Sounds good, right? So what was I feeling sorry for myself about? It's just a change of plans is all, and I needed to adjust my expectations for the next couple of years. I know I will feel guilty for leaving Jude for eight hours a day. I know I will feel conflicted on a daily basis.

There's also a little salt in my "OCD" wound right now as we try to finish up our disaster-area of a kitchen and the paint job on our house (why we start major home projects in the middle of our already chaotic life at the moment, I don't know). In my miserable, self-pitying state last night I said to Jono, "I'm frustrated right now because honestly, I don't ask for much. I don't want new stuff or a bigger home in the suburbs, or a huge career, or WHAT HAVE YOU. I just want to take a nap once in awhile; I want a kitchen where my stuff is where I can find it; I want to live in a place where there isn't broken glass sitting on top of my books by the windows you're fixing; I don't want to move ever again when I'm nine months pregnant; I'm sick of endless home projects; I just want to hang something on the wall; I want to have time to sit outside and do nothing once in awhile; I want a peaceful life..." (insert violins here).

Jono was good enough to comfort me, even thank me for committing to going back to work, and then convinced me to take a load off and watch an episode of The Office with him on Hulu. God bless him.

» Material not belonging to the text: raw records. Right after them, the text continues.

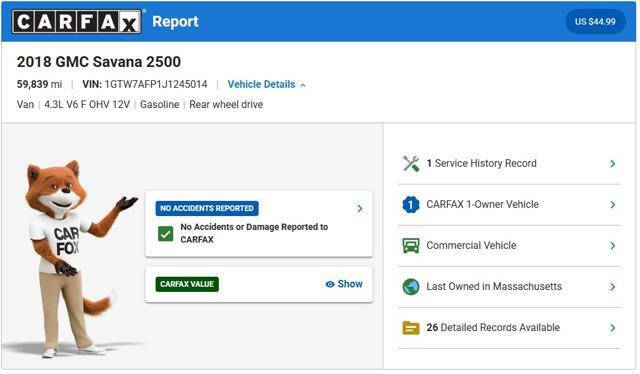This screenshot has height=374, width=640.
Task: Click the green CARFAX VALUE badge
Action: click(187, 284)
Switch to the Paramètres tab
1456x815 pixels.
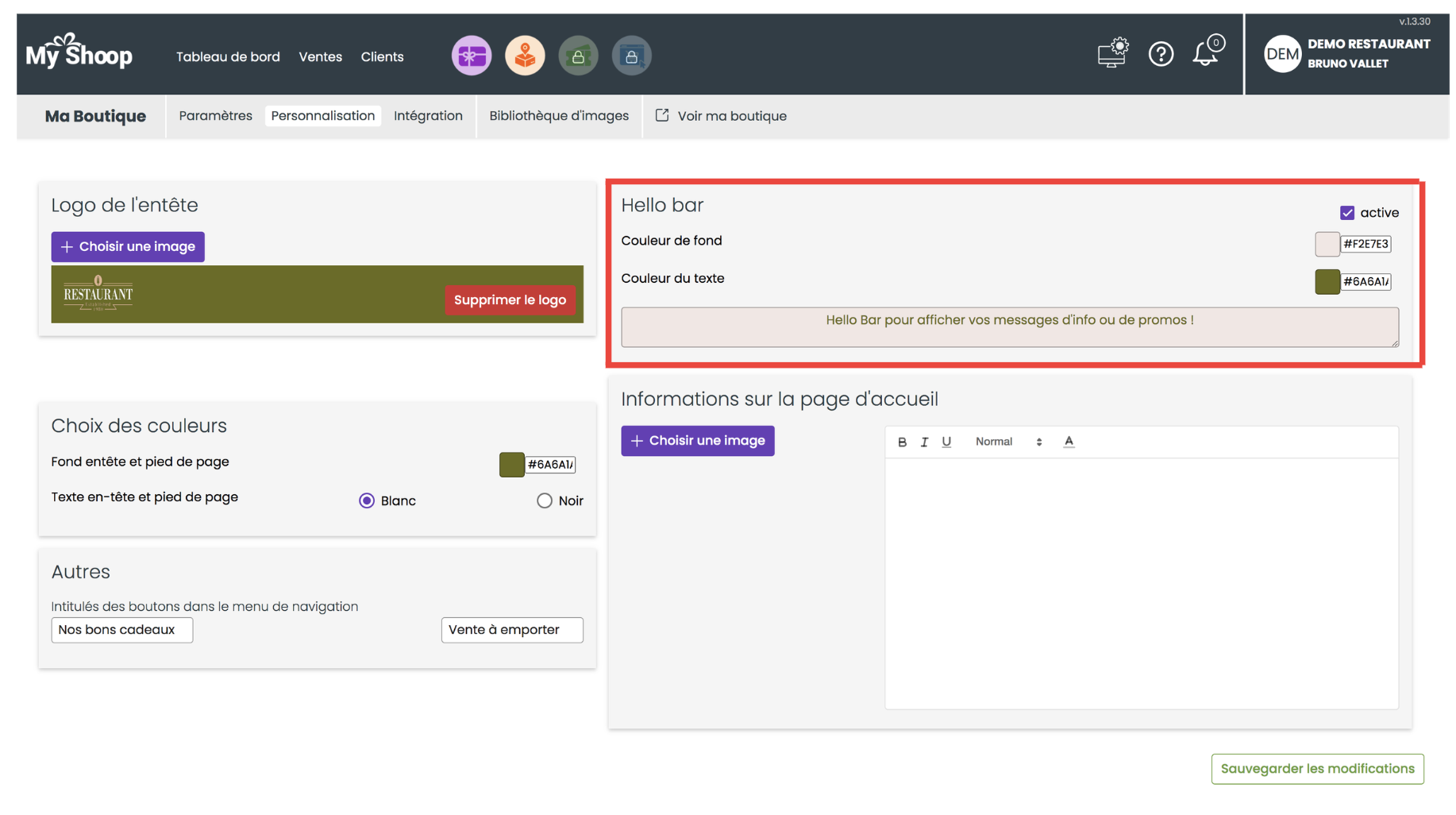click(215, 116)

I'm more or less over it this morning. It's amazing what a semi-decent night of sleep can do for you. I still want to take a nap instead of logging paid hours while Jude sleeps. (This blog is one of my few indulgences. I really should leave it alone and take that nap...). But, there's light here.

I am married to someone who works harder than anyone I know, and he's the best dad ever to our son. At least he has goals, and they're cool too (urban planning is fascinating and good planners are needed badly in our cities). Some women go back to work full-time at six weeks post-partum, and I'm about to finish my 8th month home with Jude. I have a good part-time job at a non-profit, with a great boss who is willing to take me back full-time very soon in a bad economy. We've had so much help getting into and fixing up our house from our dear families. We could never have done it on our own, which I guess is a good lesson in interdependence.

If Jono can get into school, graduate in a couple of years and get a good job, we'll be in great shape because our home expenses are so low. And eventually I'll get to be home again for awhile, I hope, and continue with my psuedo-Amish lifestyle of gardening, taking care of my kids, getting good, local food & canning it, drying our clothes on the line, writing for fun, spending my days hiking around outdoors somewhere with the bambinos, small-scale activism and other reverse-evolutionary activities ;).

I still struggle with feeling like I'm not a true feminist at times (or that feminism threw the baby out with the bathwater), but mainly, that's what makes me happy right now - so I'm over it. As much as I enjoy my desk job, I don't need one to feel fulfilled. I hope that's okay.

*Sigh*

4 comments:

Brenda said...

I'll be praying for you and Jono as you guys make this transition. It seems that God winds us up and points us in the opposite direction of where we thought He wanted us to go sometimes, doesn't He? Somehow I have the feeling that with Jono as a SAHD and going to school and with you working full-time you might still find the time to hang a few items of clothing on the line and can a couple of veggies while you're at it too. "I am woman, hear me roar..." Love you Em, Ant

Emily said...

Thank you Ant. You are so right about the "opposite direction" stuff. You know how that feels too. I'm not the best multi-tasker, but yeah - I will probably find a few spare minutes for the stuff that's important to me. We'll be praying for each other! Love you too... Em

j and r said...

Hugs.
And a glass of wine.
Sigh.
You are special.
And Jono is good.
And Jude is really really spectacular in that Chinese outfit.
Jude-san.

jan

Emily said...

Thanks Jan ;) I'm tipping my glass to you.